Meanwhile, Heero was too drawn into himself to realize that Duo was still watching him as he wandered absently towards the bedroom. For some reason, even the most familiar of actions suddenly seemed so alien to him. Still, as he entered the bedroom and looked around at a place that was no different than it had been the first day he'd arrived - and probably no different than it had ever been in times prior - Heero found himself questioning if anything was really even all that different. Just because he'd learned something new about Duo didn't change the person he had already come to know, Heero mused as he stood by the desk, idly fingering the typewriter. There was a page stuck in the roller, half covered with a story identified by the title, 'The Cat Who Came to Stay', which adorned the top margin. There was something wholly endearing about the setup there, and it brought a smile to Heero's face to think of Duo sitting there, his deft fingers chattering across the round keys as he created.

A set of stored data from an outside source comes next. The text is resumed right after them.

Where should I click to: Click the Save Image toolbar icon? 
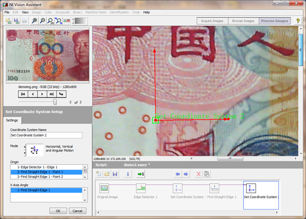(17, 20)
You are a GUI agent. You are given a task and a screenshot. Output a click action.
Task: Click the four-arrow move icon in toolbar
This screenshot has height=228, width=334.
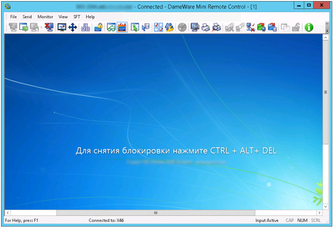73,27
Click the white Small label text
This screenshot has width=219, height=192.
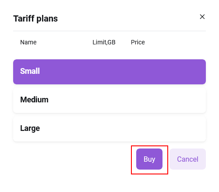point(30,71)
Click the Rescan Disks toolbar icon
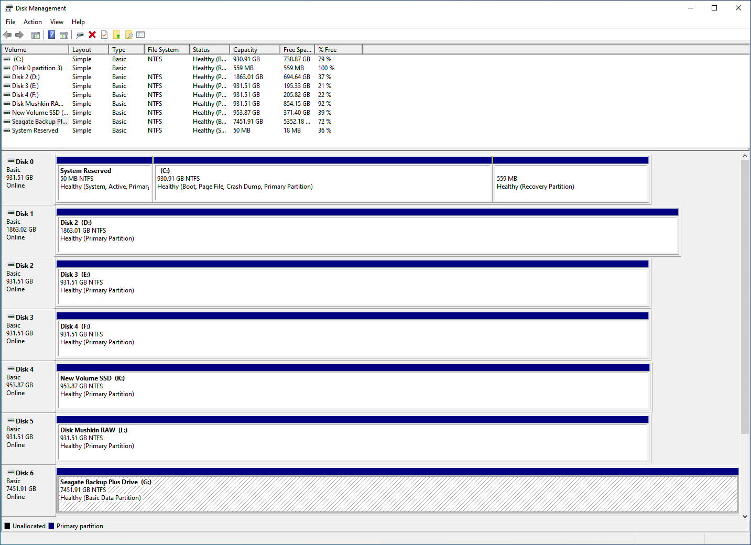751x545 pixels. (x=80, y=35)
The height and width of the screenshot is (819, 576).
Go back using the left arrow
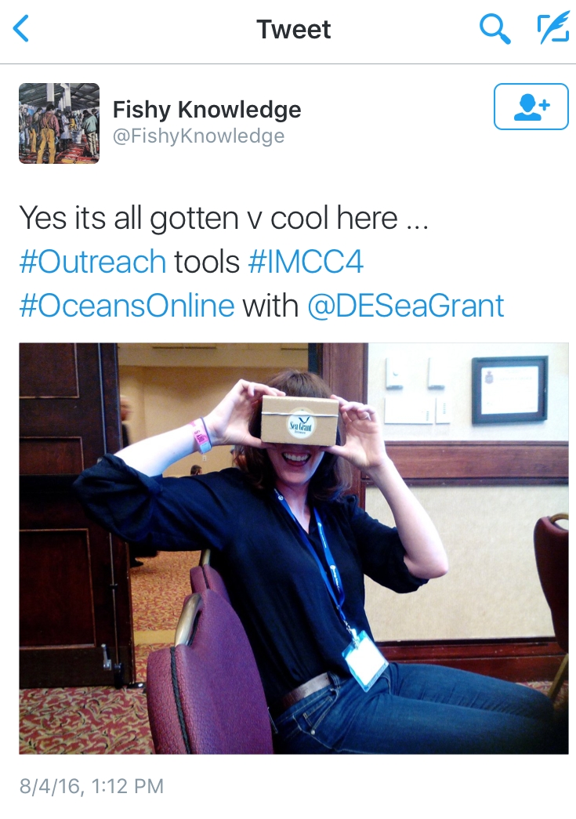click(x=21, y=28)
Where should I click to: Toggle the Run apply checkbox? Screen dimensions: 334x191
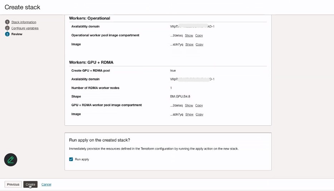71,159
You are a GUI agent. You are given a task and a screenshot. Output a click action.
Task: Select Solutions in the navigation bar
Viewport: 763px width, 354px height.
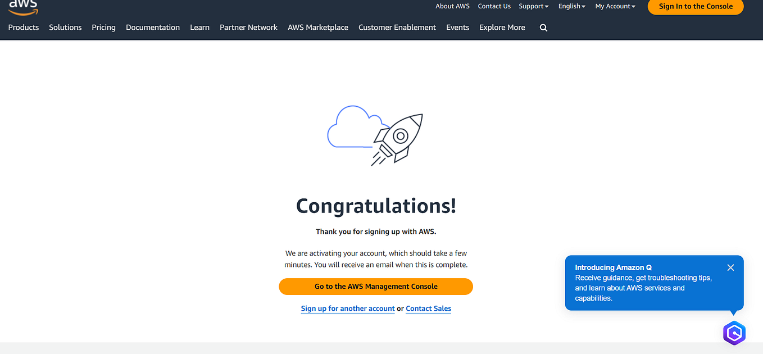pos(65,27)
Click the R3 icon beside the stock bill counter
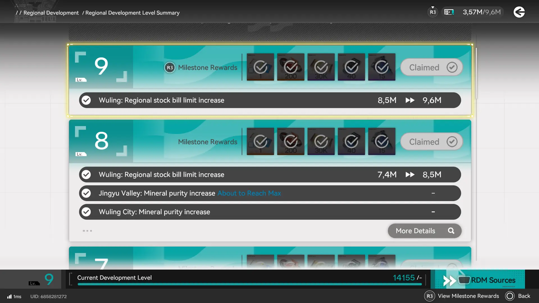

A shudder ran through Heero's body as he tried to shake off the sentimental feeling, determined to think about this turn of events in a more objective manner. He backed up against the bed and sat down on the edge of the mattress, his arms crossed over his chest and his tail flicking contemplatively across the comforter. "Maybe we were born to love each other," Heero mused, thinking back to how Duo had claimed that he'd known how he felt about Heero immediately. "But then again, what if it's not meant to be - if we're meant to kiss another...."

"Or maybe we were born to come together," Duo's voice interrupted; "Or whatever," he added with a tiny smile and a shrug as he entered the room. He was wrapped in a towel, but his hair was still damp. Heero's first thought was to imagine Duo shaking all the water off of his body like a wet puppy.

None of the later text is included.